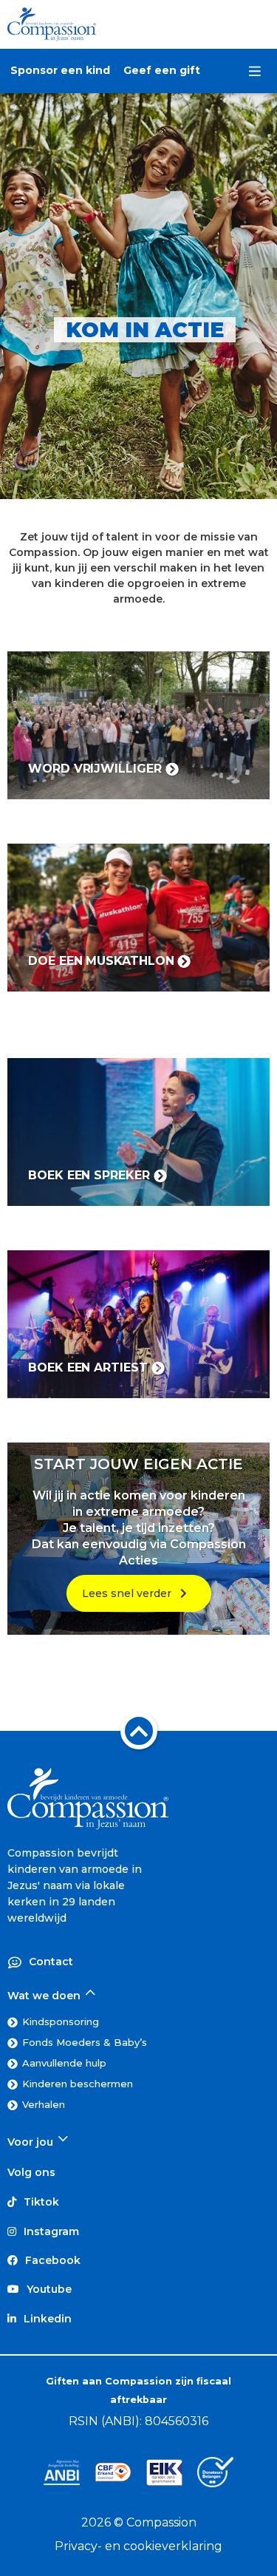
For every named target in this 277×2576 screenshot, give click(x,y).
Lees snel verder (131, 1593)
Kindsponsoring (60, 2021)
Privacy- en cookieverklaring (138, 2546)
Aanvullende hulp (64, 2063)
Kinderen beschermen (77, 2083)
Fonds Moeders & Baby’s (84, 2042)
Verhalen (43, 2104)
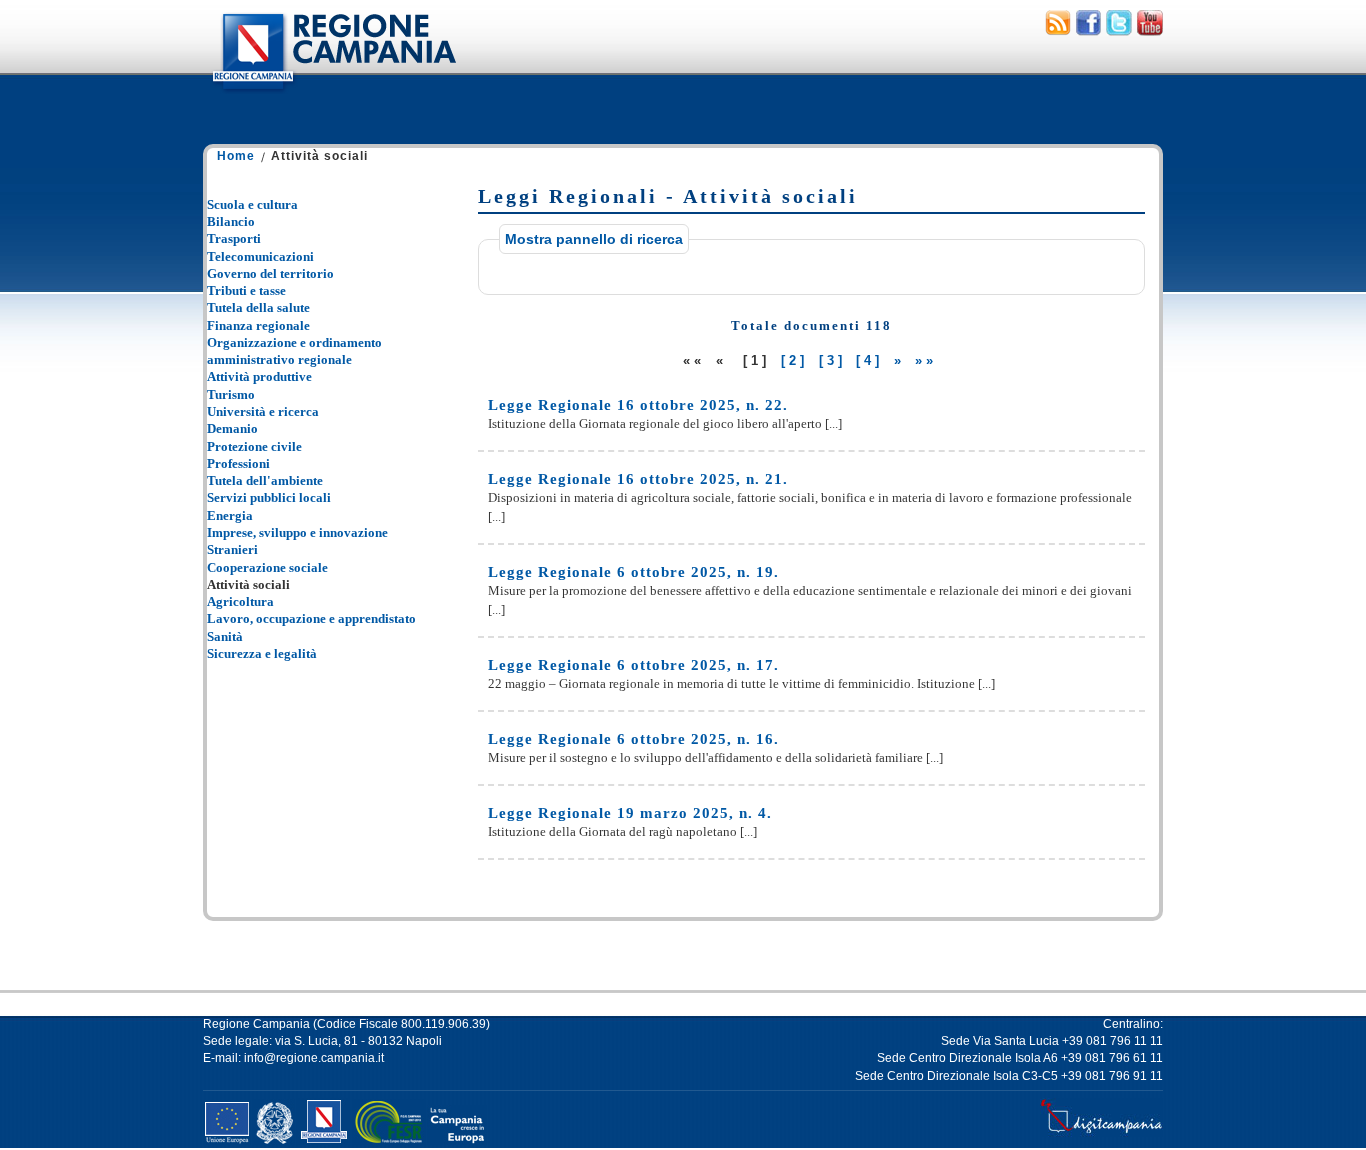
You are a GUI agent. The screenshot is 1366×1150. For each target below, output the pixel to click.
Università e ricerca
###
Your answer must be the full listing, copied exactly, with no pictures in it.

__RESULT__:
For every named target in this 277×2576 screenshot, give click(x,y).
Lees snel verder (131, 1593)
Kindsponsoring (60, 2021)
Privacy- en cookieverklaring (138, 2546)
Aanvullende hulp (64, 2063)
Kinderen beschermen (77, 2083)
Fonds Moeders & Baby’s (84, 2042)
Verhalen (43, 2104)
You are a GUI agent. The screenshot is 1366×1150. For each target below, output the pixel to click.
Università e ricerca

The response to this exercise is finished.